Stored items
________________________

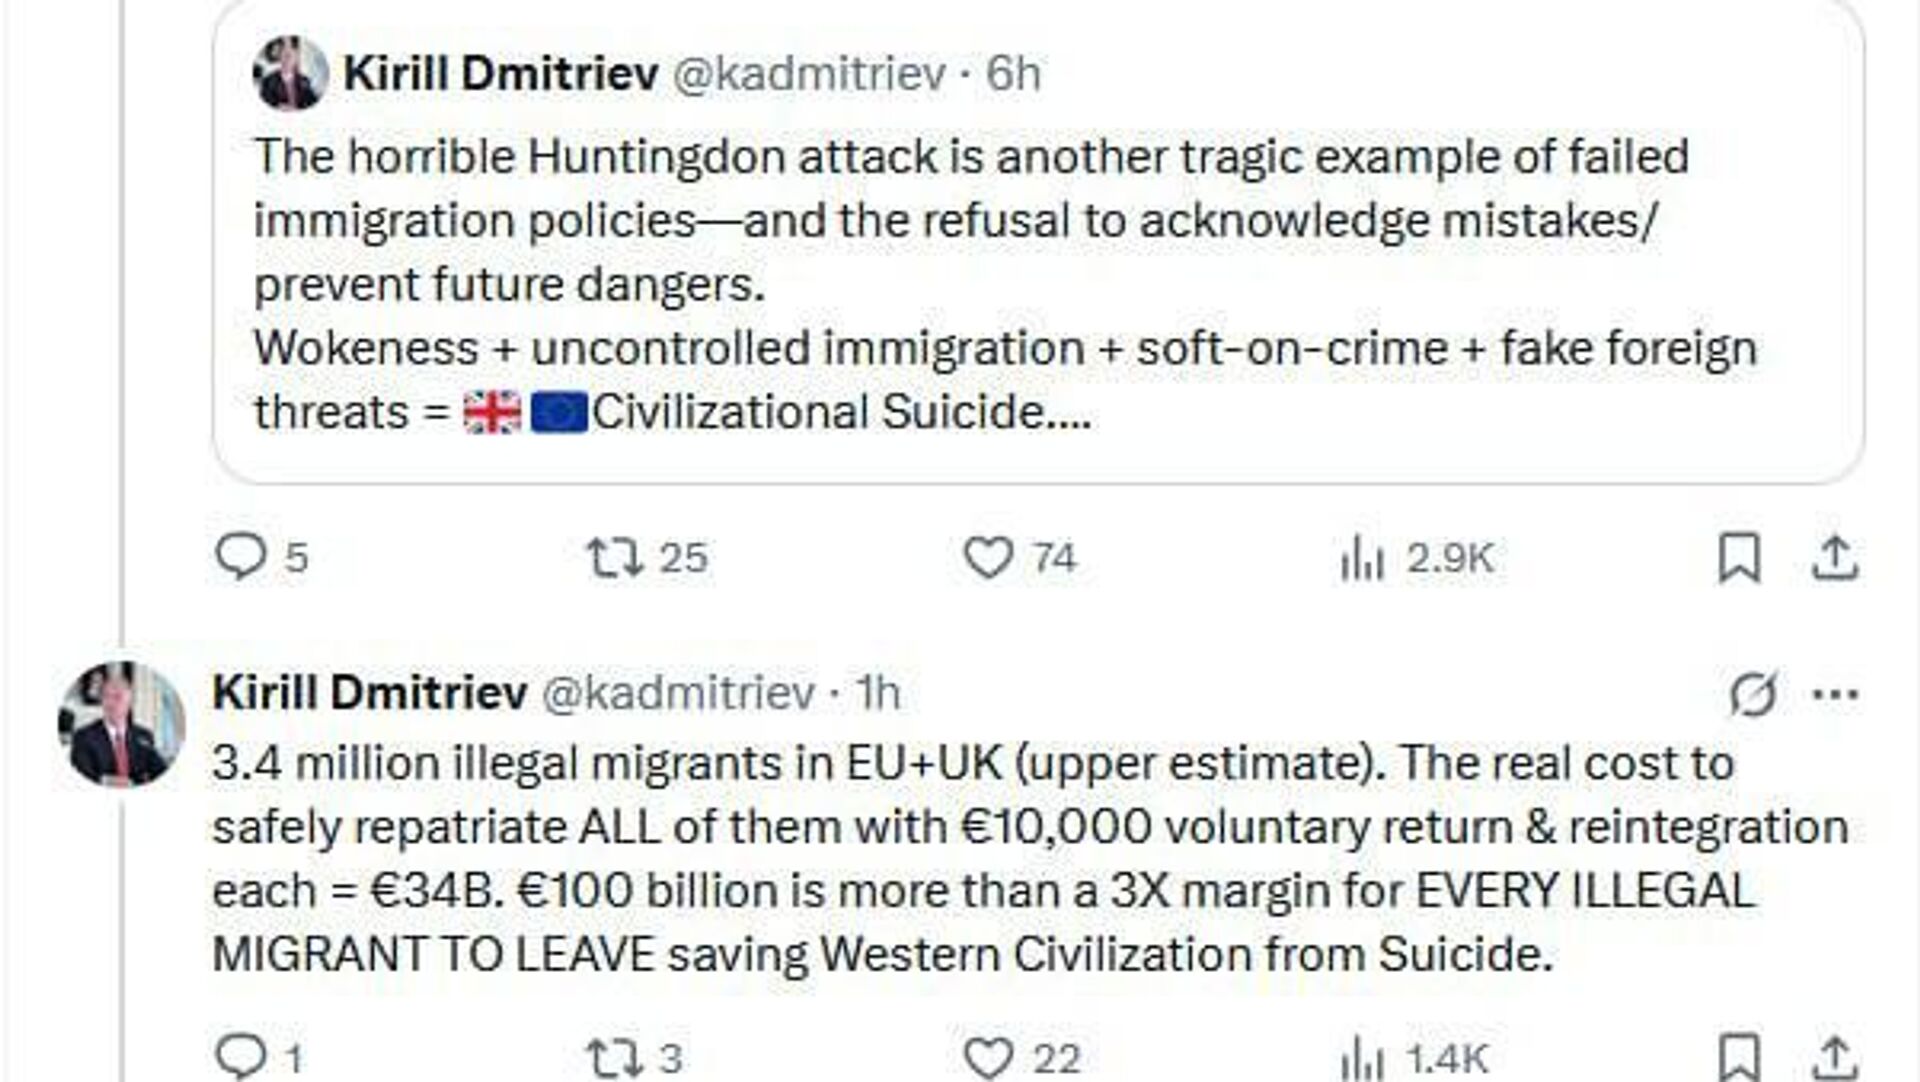This screenshot has height=1082, width=1920.
Task: Open the three-dot More menu
Action: tap(1835, 694)
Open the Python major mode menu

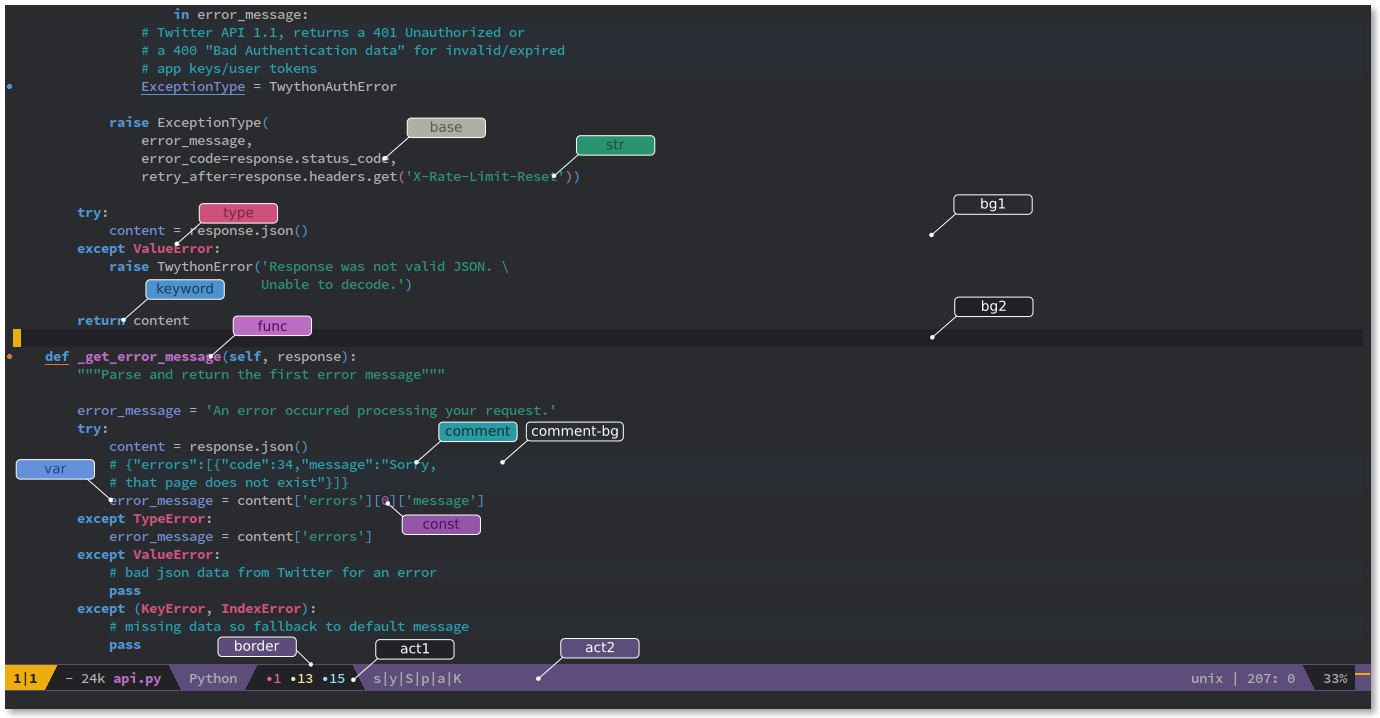213,679
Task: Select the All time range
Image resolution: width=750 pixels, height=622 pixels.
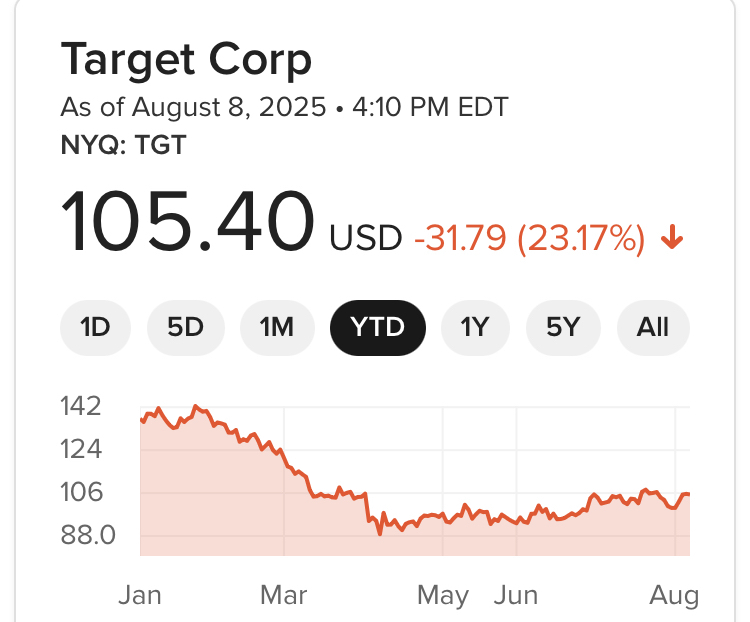Action: [653, 327]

________________________

■ **Problem requirements**:
Begin at the line that contains "Image resolution: width=750" and transcribe exactly, and only, each line through the final line of the data above, both included; the pictures do not go in.

■ **Task response**:
Image resolution: width=750 pixels, height=622 pixels.
Action: [653, 327]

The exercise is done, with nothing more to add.